Task item. Please reproduce the records, omitting nothing and changing nothing.

Start of Supplied material

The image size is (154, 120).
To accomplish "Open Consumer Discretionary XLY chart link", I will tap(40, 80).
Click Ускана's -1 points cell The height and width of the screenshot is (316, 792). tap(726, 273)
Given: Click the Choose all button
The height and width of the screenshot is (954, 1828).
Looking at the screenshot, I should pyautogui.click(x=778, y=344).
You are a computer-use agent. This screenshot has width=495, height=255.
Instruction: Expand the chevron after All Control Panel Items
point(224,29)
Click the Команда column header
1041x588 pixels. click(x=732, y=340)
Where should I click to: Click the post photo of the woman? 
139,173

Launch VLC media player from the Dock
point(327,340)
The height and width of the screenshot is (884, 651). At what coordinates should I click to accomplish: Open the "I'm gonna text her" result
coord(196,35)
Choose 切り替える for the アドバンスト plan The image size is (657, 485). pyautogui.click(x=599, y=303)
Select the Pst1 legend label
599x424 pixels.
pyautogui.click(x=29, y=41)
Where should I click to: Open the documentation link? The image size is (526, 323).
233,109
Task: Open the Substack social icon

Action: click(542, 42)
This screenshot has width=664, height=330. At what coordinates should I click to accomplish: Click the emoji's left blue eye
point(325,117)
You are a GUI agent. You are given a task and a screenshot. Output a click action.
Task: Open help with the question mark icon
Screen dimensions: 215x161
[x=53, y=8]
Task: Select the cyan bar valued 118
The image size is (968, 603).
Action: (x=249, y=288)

End of Supplied material

Exercise solution.
The image size is (154, 120).
To accomplish "Open Consumer Discretionary XLY chart link", I will tap(40, 80).
Click Ускана's -1 points cell The height and width of the screenshot is (316, 792). tap(726, 273)
Given: Click the Choose all button
The height and width of the screenshot is (954, 1828).
Looking at the screenshot, I should pyautogui.click(x=778, y=344).
You are a computer-use agent. This screenshot has width=495, height=255.
Instruction: Expand the chevron after All Control Panel Items
point(224,29)
Click the Команда column header
1041x588 pixels. click(x=732, y=340)
Where should I click to: Click the post photo of the woman? 
139,173

Launch VLC media player from the Dock
point(327,340)
The height and width of the screenshot is (884, 651). At what coordinates should I click to accomplish: Open the "I'm gonna text her" result
coord(196,35)
Choose 切り替える for the アドバンスト plan The image size is (657, 485). pyautogui.click(x=599, y=303)
Select the Pst1 legend label
599x424 pixels.
pyautogui.click(x=29, y=41)
Where should I click to: Open the documentation link? The image size is (526, 323).
233,109
Task: Open the Substack social icon

Action: click(542, 42)
This screenshot has width=664, height=330. At what coordinates should I click to accomplish: Click the emoji's left blue eye
point(325,117)
You are a GUI agent. You are given a task and a screenshot. Output a click action.
Task: Open help with the question mark icon
Screen dimensions: 215x161
[x=53, y=8]
Task: Select the cyan bar valued 118
The image size is (968, 603).
Action: (x=249, y=288)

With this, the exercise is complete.